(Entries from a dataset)
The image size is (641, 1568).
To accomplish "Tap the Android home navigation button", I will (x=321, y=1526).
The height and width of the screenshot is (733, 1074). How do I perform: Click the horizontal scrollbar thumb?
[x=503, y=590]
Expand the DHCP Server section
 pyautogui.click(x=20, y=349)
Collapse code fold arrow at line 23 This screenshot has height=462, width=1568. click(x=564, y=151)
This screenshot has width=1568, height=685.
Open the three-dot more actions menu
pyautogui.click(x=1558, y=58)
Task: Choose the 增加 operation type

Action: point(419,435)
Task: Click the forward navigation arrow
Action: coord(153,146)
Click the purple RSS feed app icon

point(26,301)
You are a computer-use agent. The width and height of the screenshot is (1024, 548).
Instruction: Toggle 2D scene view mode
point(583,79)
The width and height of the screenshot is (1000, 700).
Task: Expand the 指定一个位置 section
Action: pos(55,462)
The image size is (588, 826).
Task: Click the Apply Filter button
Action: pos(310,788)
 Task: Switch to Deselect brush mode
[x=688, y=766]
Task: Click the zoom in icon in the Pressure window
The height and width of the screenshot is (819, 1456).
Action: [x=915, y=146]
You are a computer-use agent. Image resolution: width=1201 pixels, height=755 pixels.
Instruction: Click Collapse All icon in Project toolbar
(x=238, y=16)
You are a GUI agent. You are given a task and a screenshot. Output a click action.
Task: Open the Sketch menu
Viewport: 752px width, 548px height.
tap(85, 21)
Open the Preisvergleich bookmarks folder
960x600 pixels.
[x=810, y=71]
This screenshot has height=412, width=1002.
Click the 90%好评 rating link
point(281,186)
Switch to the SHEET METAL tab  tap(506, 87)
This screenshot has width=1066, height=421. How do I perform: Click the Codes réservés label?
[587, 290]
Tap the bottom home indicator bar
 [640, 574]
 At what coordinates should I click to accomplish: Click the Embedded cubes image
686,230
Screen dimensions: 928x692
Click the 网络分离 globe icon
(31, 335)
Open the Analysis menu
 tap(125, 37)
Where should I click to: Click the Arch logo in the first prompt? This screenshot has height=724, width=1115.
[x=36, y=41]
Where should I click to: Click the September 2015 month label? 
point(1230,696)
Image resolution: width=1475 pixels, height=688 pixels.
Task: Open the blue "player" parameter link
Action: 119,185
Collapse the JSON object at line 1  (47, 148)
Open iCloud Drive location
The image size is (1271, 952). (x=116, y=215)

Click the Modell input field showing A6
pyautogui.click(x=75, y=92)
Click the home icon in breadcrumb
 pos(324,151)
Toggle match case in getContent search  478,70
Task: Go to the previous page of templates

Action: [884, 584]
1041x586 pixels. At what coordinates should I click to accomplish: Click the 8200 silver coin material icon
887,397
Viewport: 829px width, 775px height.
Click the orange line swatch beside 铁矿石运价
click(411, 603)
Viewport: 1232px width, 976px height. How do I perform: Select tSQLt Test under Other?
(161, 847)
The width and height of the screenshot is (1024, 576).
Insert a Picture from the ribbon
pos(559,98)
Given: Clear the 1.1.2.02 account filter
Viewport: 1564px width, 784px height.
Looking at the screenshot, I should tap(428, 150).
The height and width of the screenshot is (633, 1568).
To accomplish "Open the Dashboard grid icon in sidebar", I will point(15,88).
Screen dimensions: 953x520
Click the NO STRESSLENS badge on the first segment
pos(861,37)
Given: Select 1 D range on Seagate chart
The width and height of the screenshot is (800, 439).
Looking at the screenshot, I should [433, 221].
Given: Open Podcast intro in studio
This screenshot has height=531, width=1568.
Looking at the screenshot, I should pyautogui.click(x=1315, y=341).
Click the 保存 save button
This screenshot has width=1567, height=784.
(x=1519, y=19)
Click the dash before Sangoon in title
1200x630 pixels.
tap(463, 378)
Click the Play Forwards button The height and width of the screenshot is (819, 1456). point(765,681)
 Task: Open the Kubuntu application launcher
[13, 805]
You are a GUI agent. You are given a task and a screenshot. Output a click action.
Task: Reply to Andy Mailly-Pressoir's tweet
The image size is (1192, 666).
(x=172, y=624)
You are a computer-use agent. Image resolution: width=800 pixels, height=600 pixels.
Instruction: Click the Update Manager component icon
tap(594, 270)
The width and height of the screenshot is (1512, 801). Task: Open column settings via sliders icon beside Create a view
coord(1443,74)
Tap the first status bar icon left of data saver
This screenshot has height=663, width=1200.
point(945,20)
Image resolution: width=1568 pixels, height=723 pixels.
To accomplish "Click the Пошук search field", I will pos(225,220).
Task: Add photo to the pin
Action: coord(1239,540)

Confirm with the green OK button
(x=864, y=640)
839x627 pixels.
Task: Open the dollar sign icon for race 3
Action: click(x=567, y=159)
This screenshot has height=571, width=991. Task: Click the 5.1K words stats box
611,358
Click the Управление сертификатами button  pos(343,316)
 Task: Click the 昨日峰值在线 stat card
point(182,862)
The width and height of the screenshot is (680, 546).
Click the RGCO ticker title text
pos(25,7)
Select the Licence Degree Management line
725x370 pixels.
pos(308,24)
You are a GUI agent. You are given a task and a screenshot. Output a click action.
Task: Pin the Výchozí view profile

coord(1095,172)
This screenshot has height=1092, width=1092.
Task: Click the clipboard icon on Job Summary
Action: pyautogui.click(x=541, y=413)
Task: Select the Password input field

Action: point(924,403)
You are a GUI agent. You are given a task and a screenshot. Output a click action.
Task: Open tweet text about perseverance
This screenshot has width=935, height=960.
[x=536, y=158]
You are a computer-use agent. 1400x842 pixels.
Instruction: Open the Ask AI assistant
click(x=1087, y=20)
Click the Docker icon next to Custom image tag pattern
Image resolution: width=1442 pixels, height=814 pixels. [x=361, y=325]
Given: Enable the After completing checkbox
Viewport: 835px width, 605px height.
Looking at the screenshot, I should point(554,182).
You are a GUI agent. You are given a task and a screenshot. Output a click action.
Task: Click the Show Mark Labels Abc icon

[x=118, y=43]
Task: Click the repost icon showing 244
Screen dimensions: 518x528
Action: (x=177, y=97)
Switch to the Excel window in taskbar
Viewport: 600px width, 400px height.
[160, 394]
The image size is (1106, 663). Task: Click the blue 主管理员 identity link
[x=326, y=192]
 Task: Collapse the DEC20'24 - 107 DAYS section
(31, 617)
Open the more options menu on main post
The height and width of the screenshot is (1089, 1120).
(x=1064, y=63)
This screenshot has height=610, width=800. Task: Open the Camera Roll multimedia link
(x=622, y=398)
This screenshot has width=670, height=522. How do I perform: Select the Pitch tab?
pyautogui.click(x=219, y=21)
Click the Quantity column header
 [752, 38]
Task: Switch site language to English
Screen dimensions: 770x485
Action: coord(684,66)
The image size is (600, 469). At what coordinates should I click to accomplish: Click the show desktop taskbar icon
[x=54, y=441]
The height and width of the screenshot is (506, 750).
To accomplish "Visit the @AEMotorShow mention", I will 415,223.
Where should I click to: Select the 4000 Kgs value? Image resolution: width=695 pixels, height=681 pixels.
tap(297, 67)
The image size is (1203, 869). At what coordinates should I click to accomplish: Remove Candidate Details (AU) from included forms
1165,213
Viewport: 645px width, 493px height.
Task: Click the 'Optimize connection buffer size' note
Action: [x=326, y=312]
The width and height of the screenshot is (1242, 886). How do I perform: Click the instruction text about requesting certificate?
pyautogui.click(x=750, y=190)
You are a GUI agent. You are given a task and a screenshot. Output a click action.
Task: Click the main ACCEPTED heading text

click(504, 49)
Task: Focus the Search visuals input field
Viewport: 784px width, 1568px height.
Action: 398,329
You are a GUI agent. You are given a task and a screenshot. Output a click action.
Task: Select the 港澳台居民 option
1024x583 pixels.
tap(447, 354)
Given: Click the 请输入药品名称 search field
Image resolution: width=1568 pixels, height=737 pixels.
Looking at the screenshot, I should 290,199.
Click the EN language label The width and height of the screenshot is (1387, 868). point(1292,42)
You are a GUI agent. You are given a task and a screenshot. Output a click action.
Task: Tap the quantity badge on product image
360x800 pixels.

→ **WHAT THE EXERCISE ASKS**
Return verbatim every line from the one containing "Tap the bottom home indicator bar" through the one containing "pos(559,98)", with both of those lines included.

→ **COMPLETED EXERCISE**
Tap the bottom home indicator bar
 [640, 574]
 At what coordinates should I click to accomplish: Click the Embedded cubes image
686,230
Screen dimensions: 928x692
Click the 网络分离 globe icon
(31, 335)
Open the Analysis menu
 tap(125, 37)
Where should I click to: Click the Arch logo in the first prompt? This screenshot has height=724, width=1115.
[x=36, y=41]
Where should I click to: Click the September 2015 month label? 
point(1230,696)
Image resolution: width=1475 pixels, height=688 pixels.
Task: Open the blue "player" parameter link
Action: 119,185
Collapse the JSON object at line 1  (47, 148)
Open iCloud Drive location
The image size is (1271, 952). (x=116, y=215)

Click the Modell input field showing A6
pyautogui.click(x=75, y=92)
Click the home icon in breadcrumb
 pos(324,151)
Toggle match case in getContent search  478,70
Task: Go to the previous page of templates

Action: [884, 584]
1041x586 pixels. At what coordinates should I click to accomplish: Click the 8200 silver coin material icon
887,397
Viewport: 829px width, 775px height.
Click the orange line swatch beside 铁矿石运价
click(411, 603)
Viewport: 1232px width, 976px height. How do I perform: Select tSQLt Test under Other?
(161, 847)
The width and height of the screenshot is (1024, 576).
Insert a Picture from the ribbon
pos(559,98)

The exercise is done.